• [What you are asked to do] Reproduce the stretch of entries from the line containing "The image size" through the line containing "type-selector-preview: Plano de planta is", both ends included, with no changes.

[[ Information provided, beginning ]]

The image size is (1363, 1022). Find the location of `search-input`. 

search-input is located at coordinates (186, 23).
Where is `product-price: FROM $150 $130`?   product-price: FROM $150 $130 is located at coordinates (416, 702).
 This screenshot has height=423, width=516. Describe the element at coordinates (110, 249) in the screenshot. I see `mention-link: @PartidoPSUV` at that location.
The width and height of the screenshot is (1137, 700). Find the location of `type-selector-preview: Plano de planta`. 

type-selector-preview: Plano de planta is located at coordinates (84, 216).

[[ Information provided, end ]]
[[ Information provided, beginning ]]

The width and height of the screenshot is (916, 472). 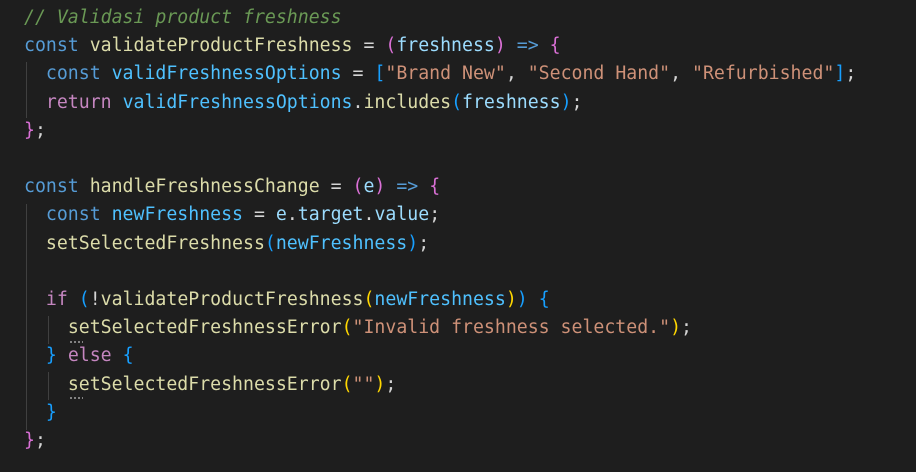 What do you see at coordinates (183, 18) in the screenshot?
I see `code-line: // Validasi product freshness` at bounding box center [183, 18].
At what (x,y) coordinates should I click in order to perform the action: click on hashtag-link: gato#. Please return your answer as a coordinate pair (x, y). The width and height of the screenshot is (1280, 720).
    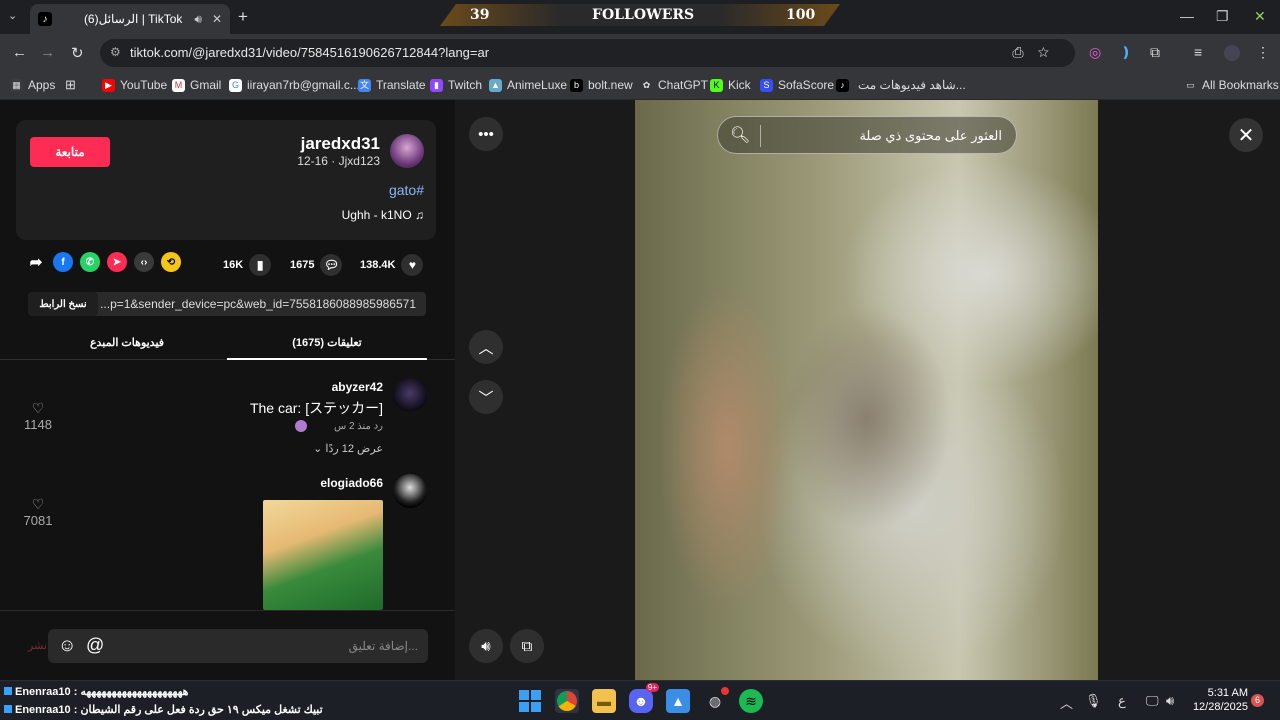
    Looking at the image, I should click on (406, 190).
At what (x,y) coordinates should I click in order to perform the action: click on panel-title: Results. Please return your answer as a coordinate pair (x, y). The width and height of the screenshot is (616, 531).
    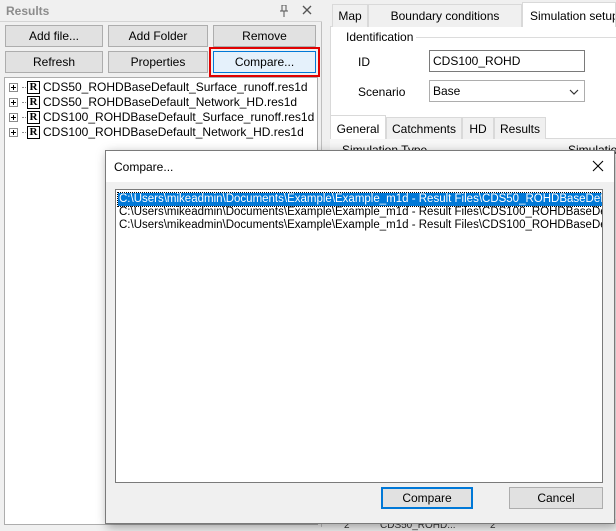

[[ Information provided, end ]]

• [Output for this task]
The image size is (1363, 1022). Find the location of `search-input`. 

search-input is located at coordinates (186, 23).
Where is `product-price: FROM $150 $130`?   product-price: FROM $150 $130 is located at coordinates (416, 702).
 This screenshot has height=423, width=516. Describe the element at coordinates (110, 249) in the screenshot. I see `mention-link: @PartidoPSUV` at that location.
The width and height of the screenshot is (1137, 700). Find the location of `type-selector-preview: Plano de planta`. 

type-selector-preview: Plano de planta is located at coordinates (84, 216).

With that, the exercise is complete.